**Material provided:**
_ _ _
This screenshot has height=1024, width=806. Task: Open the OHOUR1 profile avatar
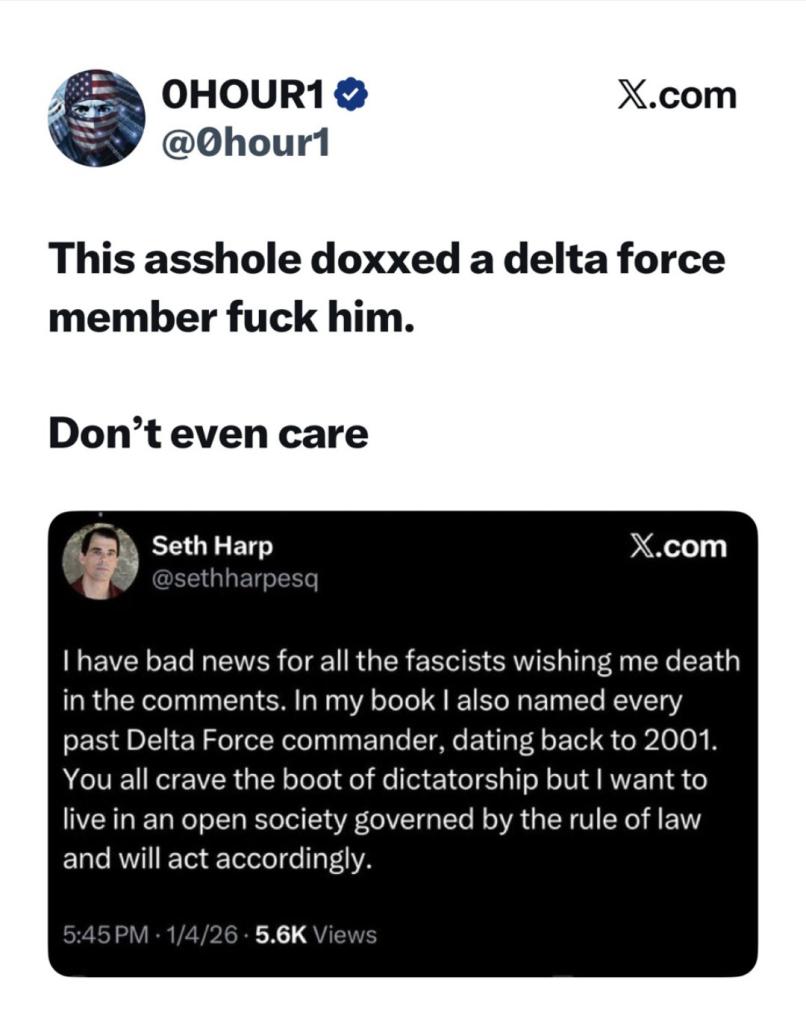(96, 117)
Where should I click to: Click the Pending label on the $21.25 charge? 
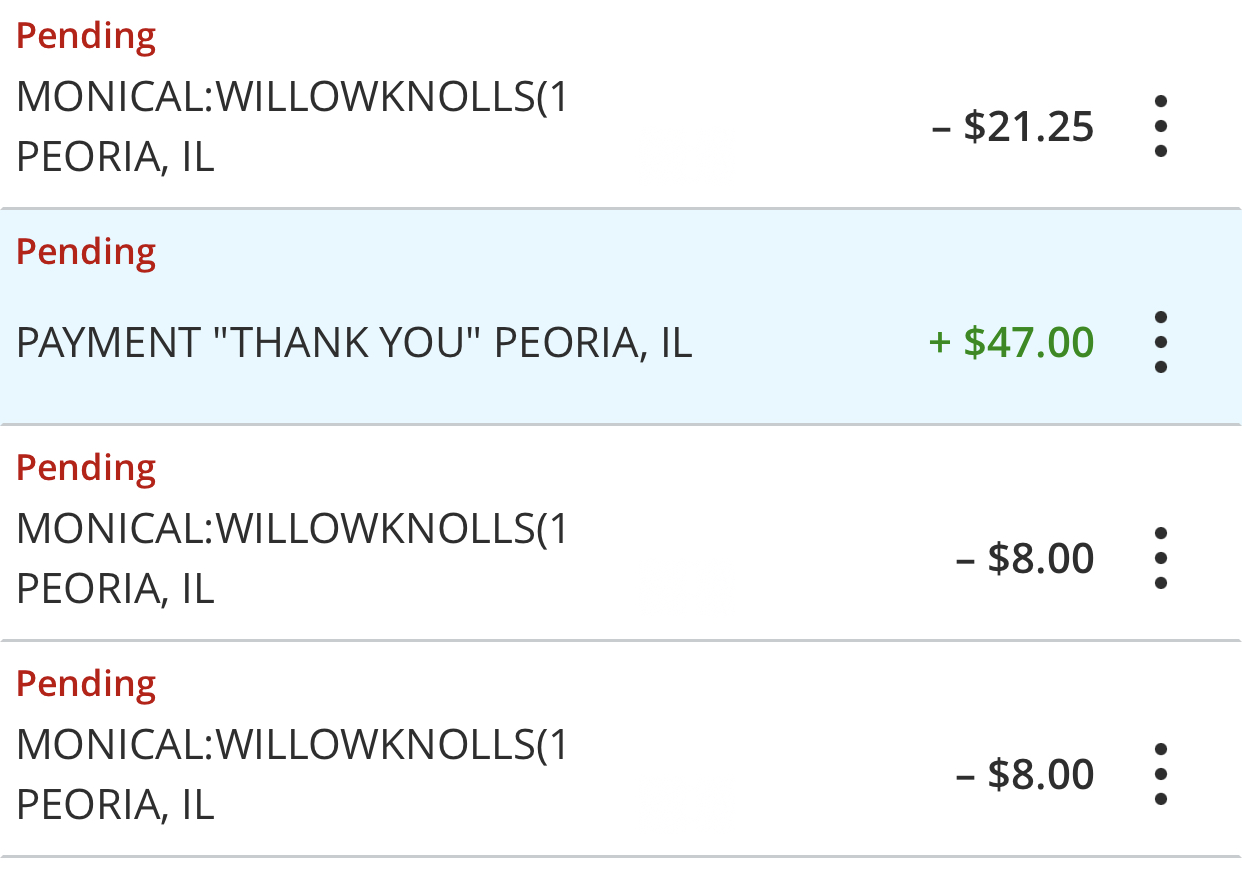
_ _ _
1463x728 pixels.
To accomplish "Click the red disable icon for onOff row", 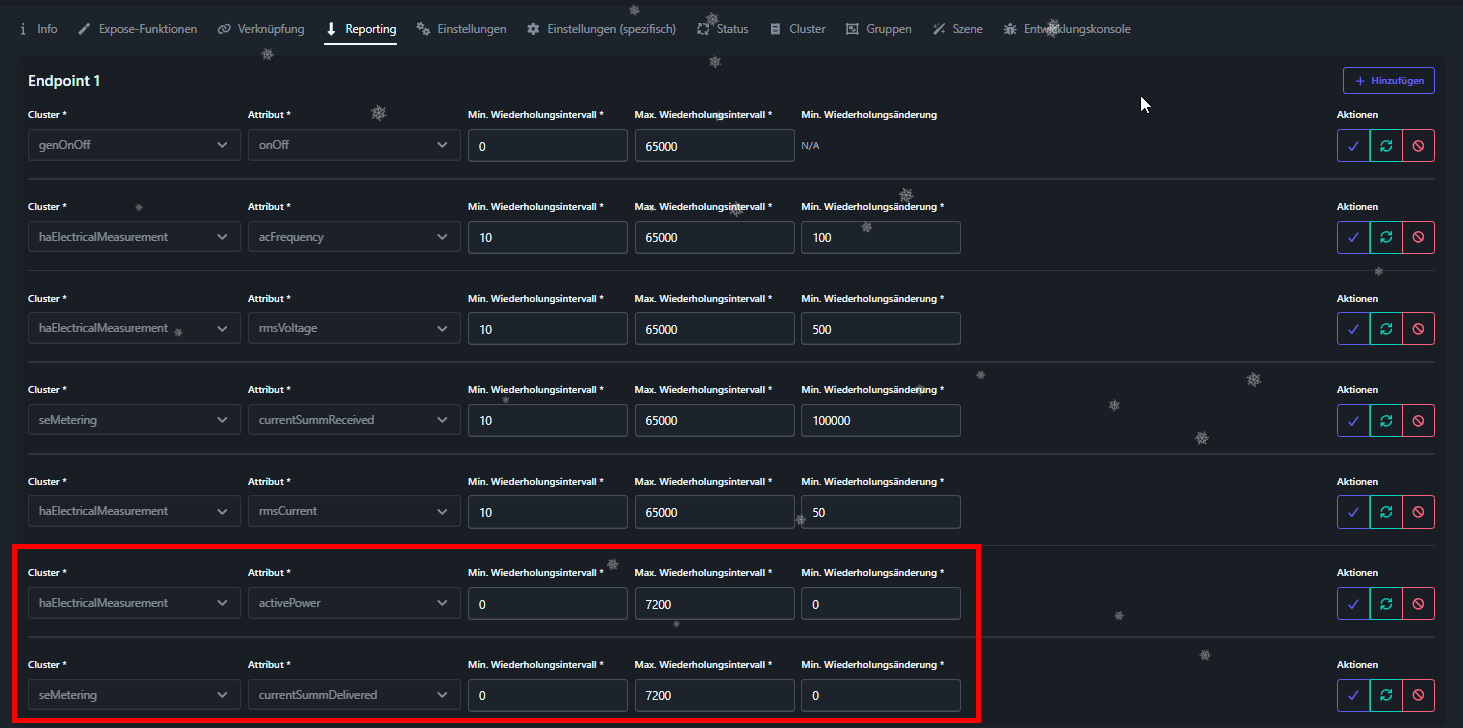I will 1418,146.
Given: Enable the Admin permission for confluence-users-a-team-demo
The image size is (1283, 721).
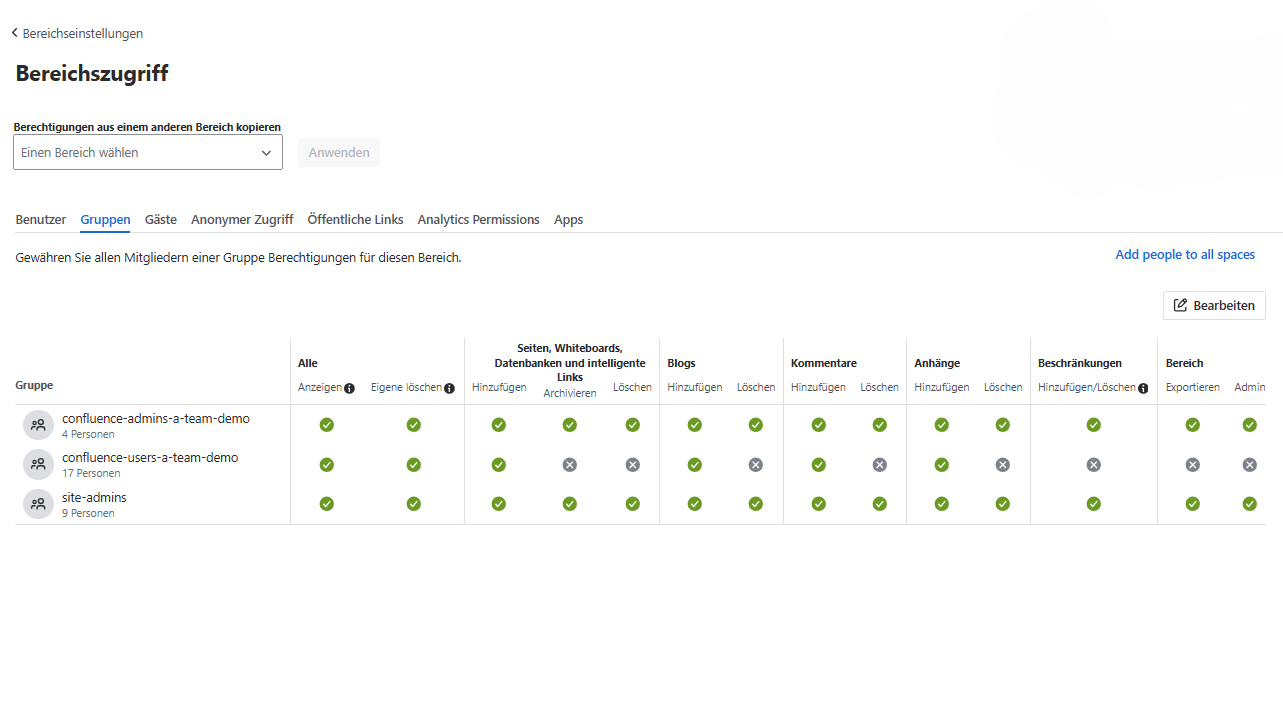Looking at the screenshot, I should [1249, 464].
_ _ _
**Task to complete:** Although pictures appear among the records above, write out exactly only the lines from the one that has "This screenshot has" through the one that has "Where should I", and leave the pictures out.

**Solution to this task:**
This screenshot has height=1024, width=806. Task: Open the OHOUR1 profile avatar
(96, 117)
Where should I click to: Click the Pending label on the $21.25 charge? 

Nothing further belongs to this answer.